KUTIPAN HALAMAN:
# # # # #

Living Cocoon, Peti Mati Ramah Lingkungan dari Serat Jamur


Peti mati 'hidup' bernama Living Cocoon dapat terurai dengan cepat. (Foto: coolmaterial)
JAMUR bukanlah pemilih dalam hal makanan. Mulai dari karton, plastik, bahan bakar jet hingga asbes, jamur akan memakan semuanya. Pada 2007, para ilmuwan yang mempelajari kerusakan lingkungan di Chernobyl menemukan jamur yang mampu 'memakan' radiasi. Dengan demikian, tidak heran bahwa jamur hampir tidak memiliki kesulitan untuk mengurai manusia.
Penemu asal Belanda bernama Bob Hendrikx memanfaatkan kekuatan jamur dengan menggunakan miselium, jaring besar benang jamur yang biasanya hidup di bawah tanah, sebagai alternatif untuk peti mati kayu.
Peti mati 'hidup' yang dinamakan Living Cocoon itu ramah lingkungan. Katanya, tidak hanya peti ini karbon negatif untuk tumbuh, tetapi juga dapat terurai dalam enam minggu, bukan 20 tahun seperti yang dibutuhkan untuk peti mati kayu biasa. Peti mati juga membantu pembusukan mayat, mempercepat proses agar alam dapat menyerap nutrisi dari jenazah.
Baca juga:
Perusahaan Hendrikx bukanlah yang pertama menyediakan layanan pemakaman jenazah ramah lingkungan. Terdapat beberapa cara yang telah dilakukan untuk mewujudkannya selain Living Cocoon.
Misalnya, memanfaatkan jenazah manusia yang dikremasi dan disematkan dalam polong, untuk menumbuhkan pohon atau dilemparkan ke terumbu karang buatan.
Sementara peti mati yang terbuat dari anyaman, makramé, dan kardus semuanya sudah ada sebagai pilihan ramah lingkungan.

# # # # #

ENTRI YANG DITAMPILKAN:
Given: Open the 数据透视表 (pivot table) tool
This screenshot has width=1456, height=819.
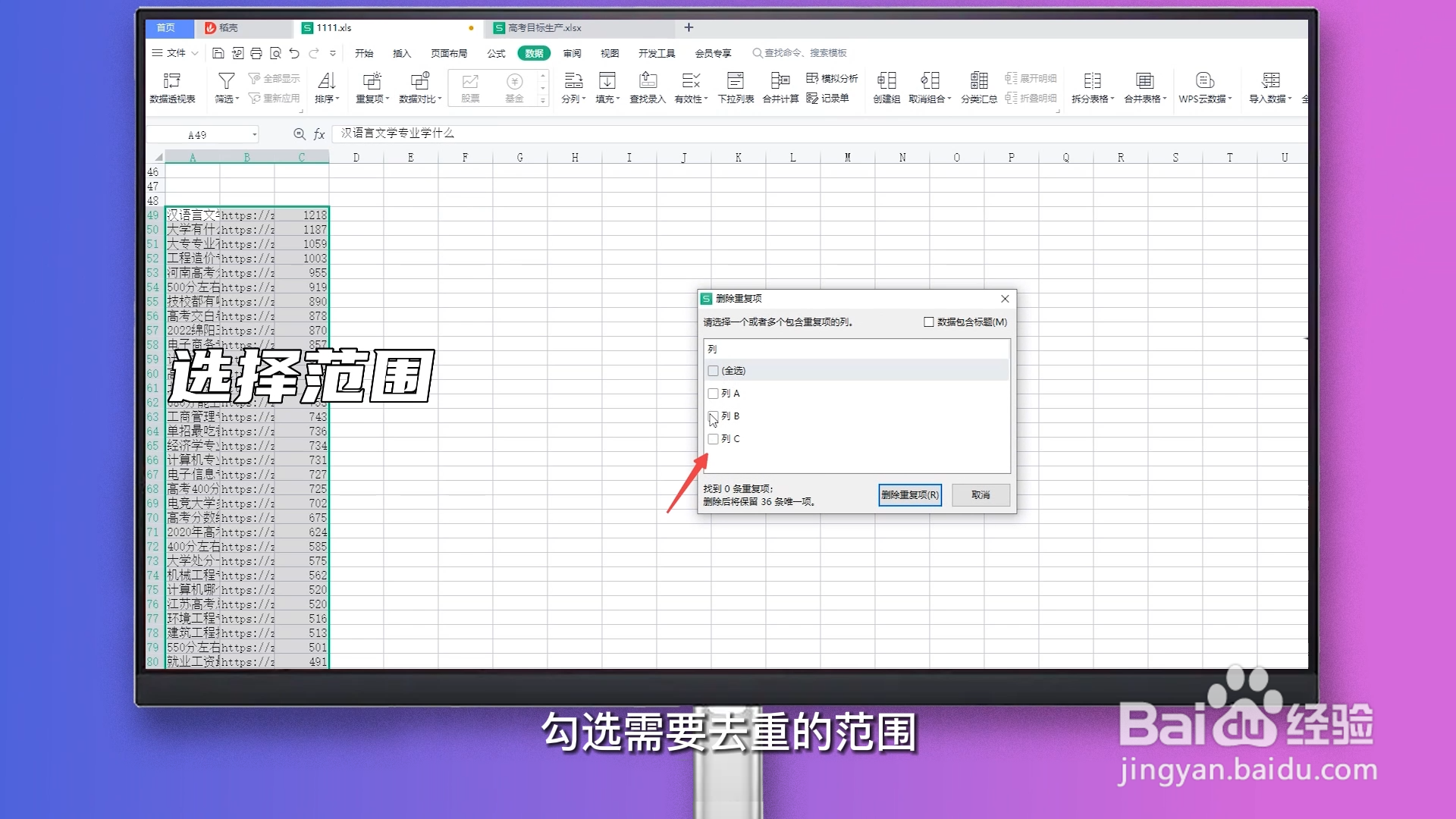Looking at the screenshot, I should pos(174,86).
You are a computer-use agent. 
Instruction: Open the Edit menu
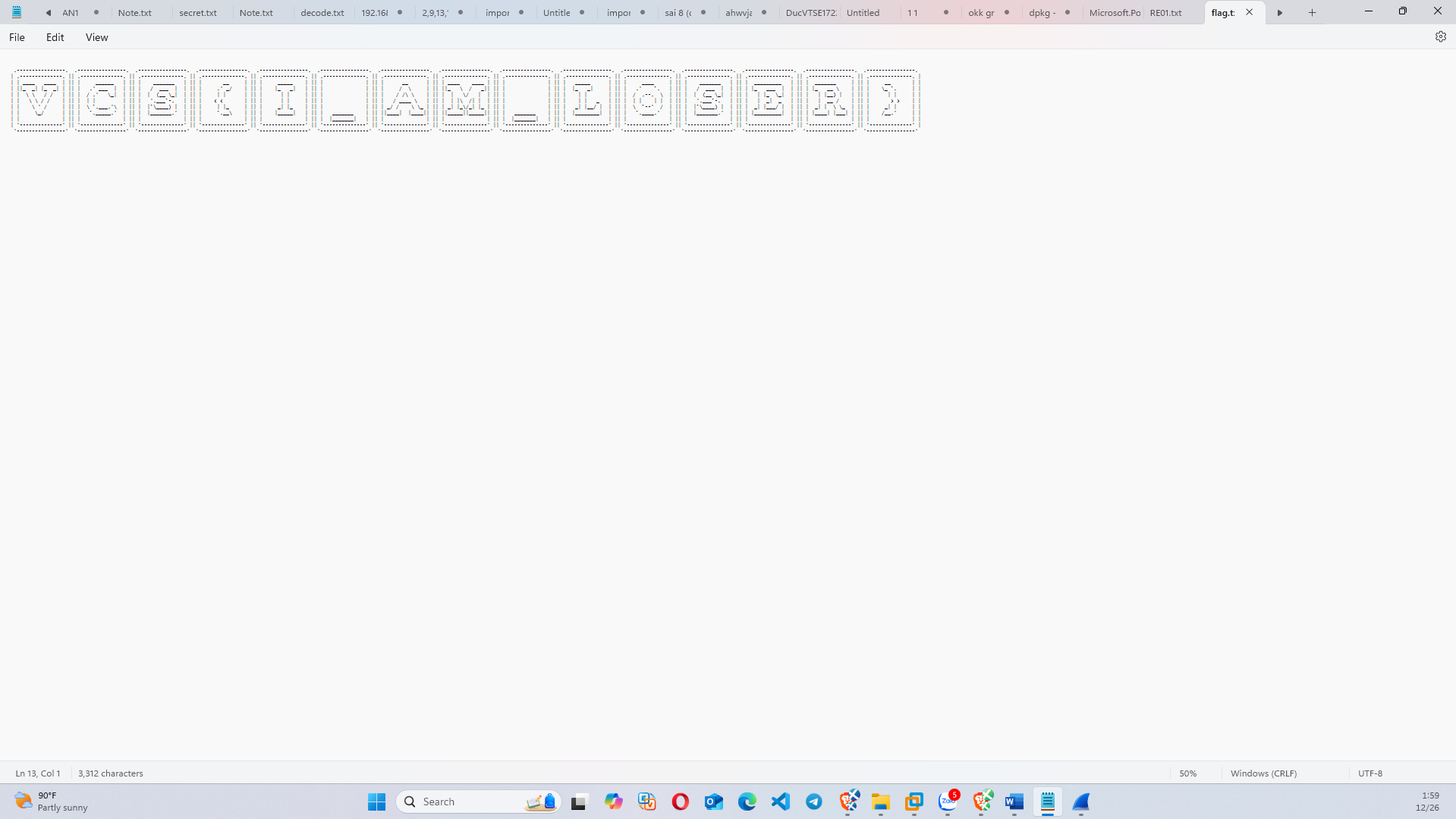point(54,36)
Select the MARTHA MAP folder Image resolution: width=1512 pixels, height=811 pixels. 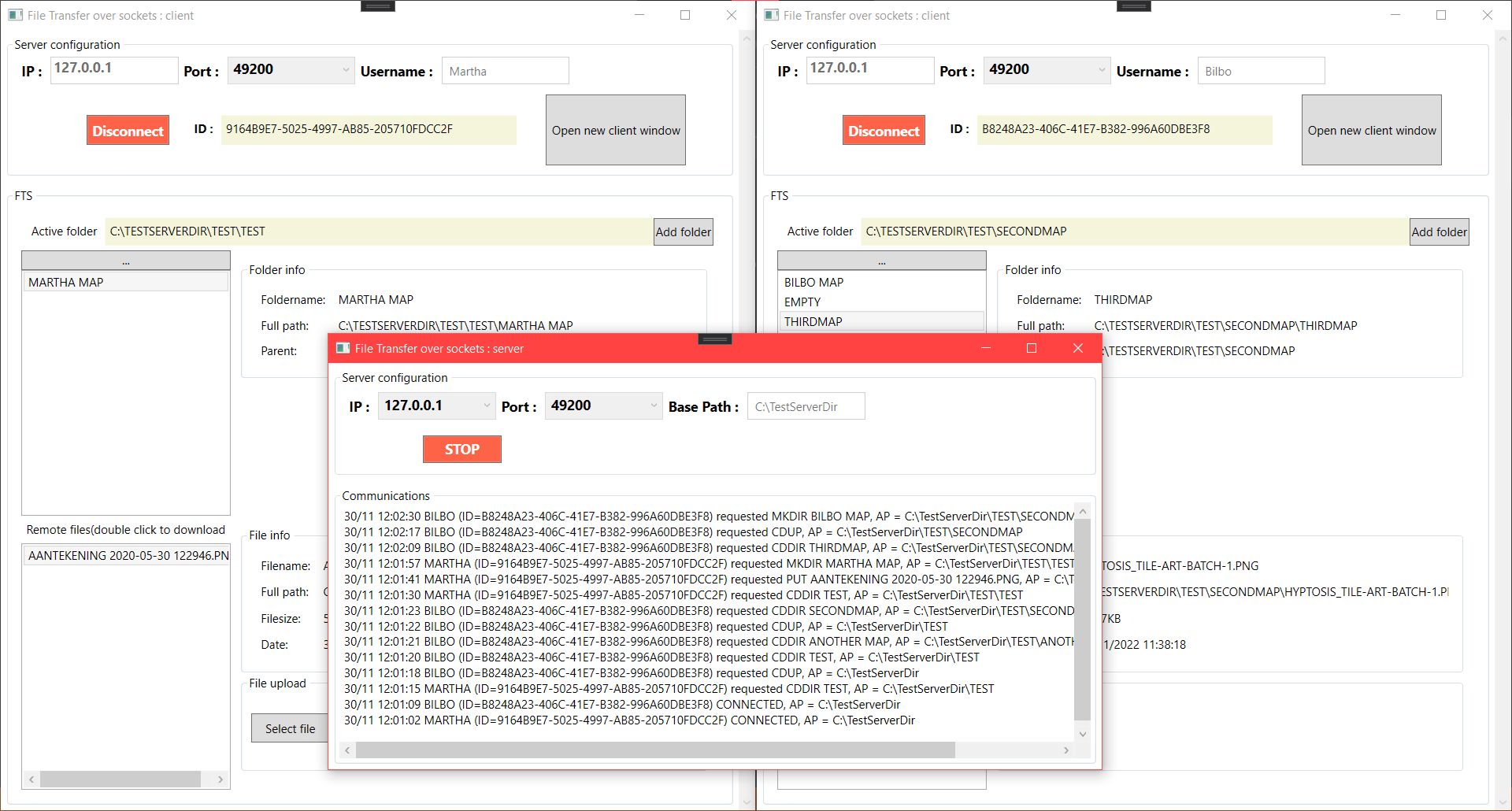click(x=126, y=282)
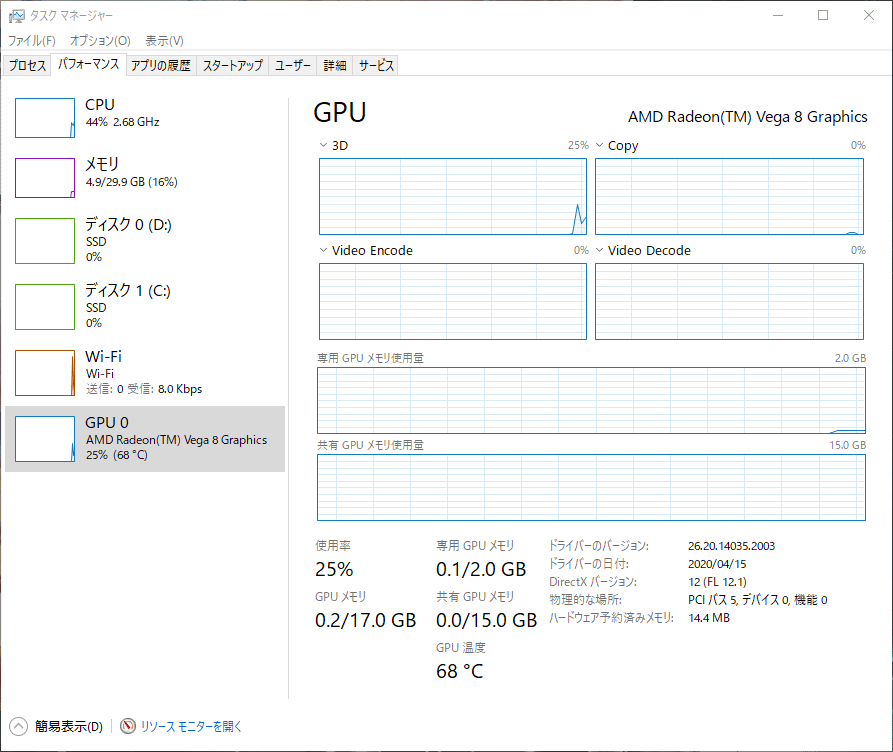
Task: Click the Task Manager title bar icon
Action: (x=16, y=16)
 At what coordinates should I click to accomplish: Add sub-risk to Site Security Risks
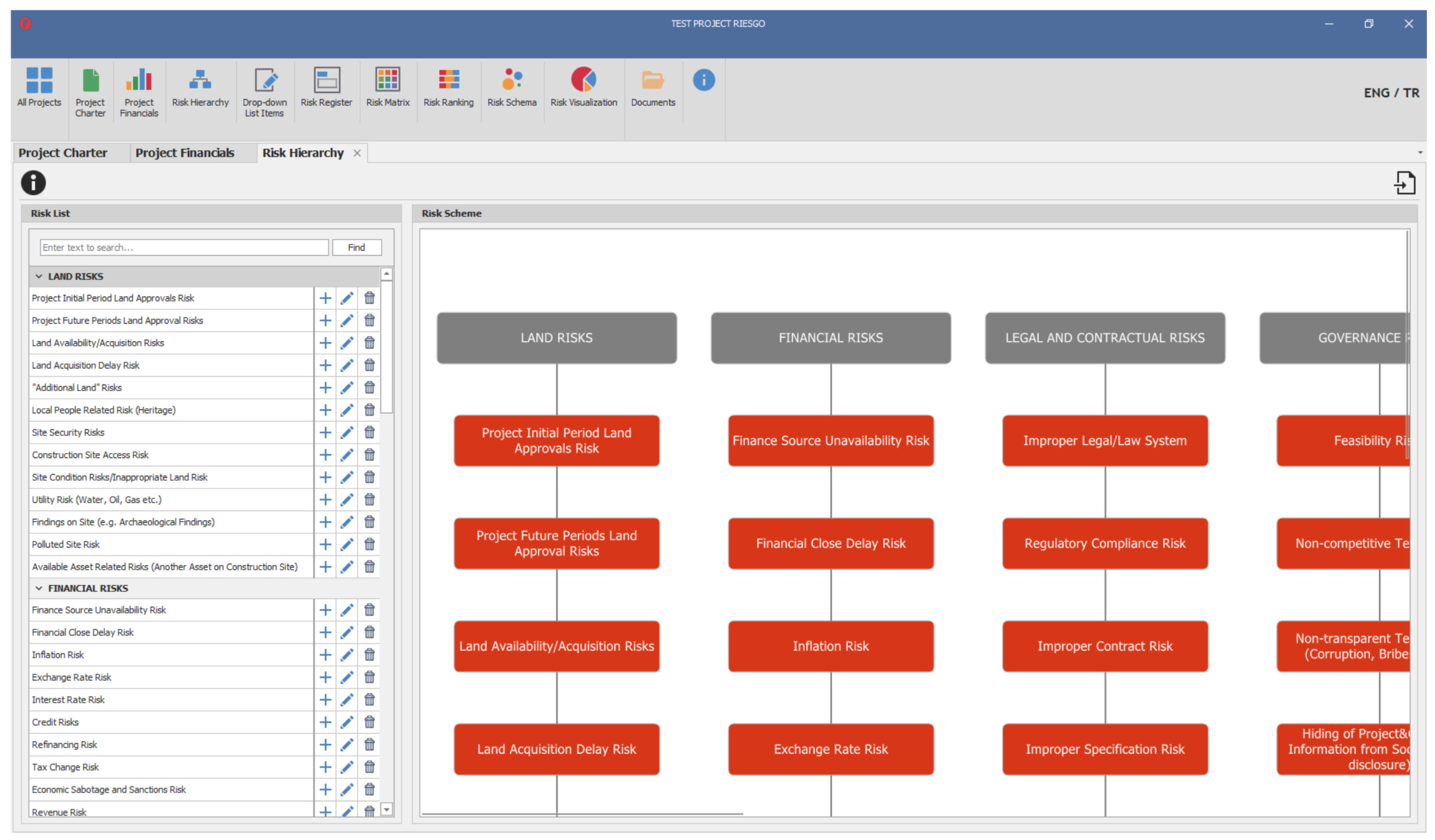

# # # # #

SOAL LATIHAN:
#1 Tulis ulang bagian artikel tentang Living Cocoon dari "Penemu asal Belanda" sampai "peti mati kayu." dengan mengganti "miselium" menjadi "mycelium".
#2 Kembalikan setiap baris entri yang memuat kata "Open", dengan memperhatikan huruf besar dan kecil.

JAWABAN BERURUTAN:
#1
Penemu asal Belanda bernama Bob Hendrikx memanfaatkan kekuatan jamur dengan menggunakan mycelium, jaring besar benang jamur yang biasanya hidup di bawah tanah, sebagai alternatif untuk peti mati kayu.

#2
Given: Open the 数据透视表 (pivot table) tool
Instruction: Open the Edit menu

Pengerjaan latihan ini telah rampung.